To test the application for accessibility

  1. Make sure the page is in Design view.

  2. On the Tools menu, click Check Accessibility.

    The Accessibility Validation dialog box appears.


    The accessibility checking tool is not available in the Microsoft Visual Web Developer Express edition.

  3. Select the check boxes for the accessibility standards that you want to look for, and then click Validate.

    Visual Web Developer reviews the page, and then displays a report of validation errors, if any. Notice that the accessibility validation report cannot determine whether the table that will be rendered by the GridView control meets accessibility guidelines.

  4. Press CTRL+F5 to run the page.

  5. Test the access keys.

    For this application, you defined the access keys ALT+1, ALT+2, and ALT+3 for the HyperLink controls. The access keys move to the links. Press ENTER to follow the links.

  6. Turn off graphics to make sure that the alternative text makes the page usable. To do this:

    1. In Microsoft Internet Explorer 6.0, on the Tools menu, click Internet Options.

    2. On the Advanced tab, under Multimedia, turn off the graphics options.

    You must update the page to see the alternative text.

  7. Turn off sounds to make sure that no important instructions are lost. To do this:

    1. In Internet Explorer 6.0, on the Tools menu, click Internet Options.

    2. On the Advanced tab, under Multimedia, turn off the sound options.

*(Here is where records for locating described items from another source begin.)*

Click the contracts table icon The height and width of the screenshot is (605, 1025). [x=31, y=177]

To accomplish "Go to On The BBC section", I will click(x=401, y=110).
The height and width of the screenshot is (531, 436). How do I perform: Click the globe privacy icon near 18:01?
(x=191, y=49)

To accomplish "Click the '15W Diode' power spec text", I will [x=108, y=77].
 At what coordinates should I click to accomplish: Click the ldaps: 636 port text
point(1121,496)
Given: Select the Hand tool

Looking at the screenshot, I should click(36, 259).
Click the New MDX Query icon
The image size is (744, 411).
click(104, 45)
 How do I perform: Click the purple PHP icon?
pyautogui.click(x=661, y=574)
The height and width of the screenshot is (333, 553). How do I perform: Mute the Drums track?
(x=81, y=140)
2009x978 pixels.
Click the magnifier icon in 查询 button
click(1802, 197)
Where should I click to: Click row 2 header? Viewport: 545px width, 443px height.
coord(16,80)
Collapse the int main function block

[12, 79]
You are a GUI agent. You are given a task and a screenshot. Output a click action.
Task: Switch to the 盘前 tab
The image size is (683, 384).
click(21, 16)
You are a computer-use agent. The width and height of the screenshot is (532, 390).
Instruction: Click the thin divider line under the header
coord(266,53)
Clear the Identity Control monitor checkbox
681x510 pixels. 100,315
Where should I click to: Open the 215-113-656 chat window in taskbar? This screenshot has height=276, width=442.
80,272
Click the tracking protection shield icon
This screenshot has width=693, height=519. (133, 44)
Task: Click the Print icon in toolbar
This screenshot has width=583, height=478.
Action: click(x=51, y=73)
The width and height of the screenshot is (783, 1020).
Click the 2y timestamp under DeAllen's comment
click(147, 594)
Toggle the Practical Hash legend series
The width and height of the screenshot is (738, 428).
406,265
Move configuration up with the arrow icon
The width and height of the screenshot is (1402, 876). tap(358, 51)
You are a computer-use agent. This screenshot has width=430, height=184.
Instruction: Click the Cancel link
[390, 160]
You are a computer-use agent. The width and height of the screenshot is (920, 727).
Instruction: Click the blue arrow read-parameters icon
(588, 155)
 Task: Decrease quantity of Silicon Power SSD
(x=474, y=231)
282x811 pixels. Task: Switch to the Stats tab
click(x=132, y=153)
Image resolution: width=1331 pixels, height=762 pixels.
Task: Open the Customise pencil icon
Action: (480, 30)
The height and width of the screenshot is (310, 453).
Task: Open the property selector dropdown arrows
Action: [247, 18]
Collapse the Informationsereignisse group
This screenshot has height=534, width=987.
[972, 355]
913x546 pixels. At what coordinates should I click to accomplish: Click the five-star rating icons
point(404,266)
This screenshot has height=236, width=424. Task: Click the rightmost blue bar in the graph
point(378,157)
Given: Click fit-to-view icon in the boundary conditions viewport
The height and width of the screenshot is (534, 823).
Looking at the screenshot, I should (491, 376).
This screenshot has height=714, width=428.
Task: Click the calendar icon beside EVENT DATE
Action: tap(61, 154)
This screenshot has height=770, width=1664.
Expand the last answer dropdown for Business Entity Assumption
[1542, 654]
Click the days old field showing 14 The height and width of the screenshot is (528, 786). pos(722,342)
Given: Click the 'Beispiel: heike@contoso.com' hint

  8. View the application in a browser that allows you to turn off style sheets, and then turn off the style sheets to make sure the page is still readable.

    1. In Internet Explorer 6.0, on the Tools menu, click Internet Options.

    2. On the General tab, click Accessibility to set style sheet options.

  9. Use the Microsoft Windows High Contrast option to make sure that the page is still readable. To test the High Contrast option:

    1. In Windows, click Start, point to Control Panel, and then click Accessibility Options.

    2. On the Display tab, select the Use High Contrast check box.

    3. Move through all UI elements to ensure that the color and font changes are reflected. Also, ensure that images or patterns that are drawn behind the text are omitted.

  10. Use the largest font size that is supported, which is available only when High Contrast is selected, to make sure the page is still readable. To do this:

    1. In Windows, click Start, point to Control Panel, and then click Display.

    2. On the Appearance tab, in the Font Size list, click Extra Large.

  11. Resize the browser window and examine the readability.

  12. Use the keyboard to move through the Web page to make sure that the navigational order is sensible, that the TAB key traverses all links, and that CTRL+TAB moves between panes or sections.

  13. Select all text and copy it to the Clipboard to make sure that it makes sense.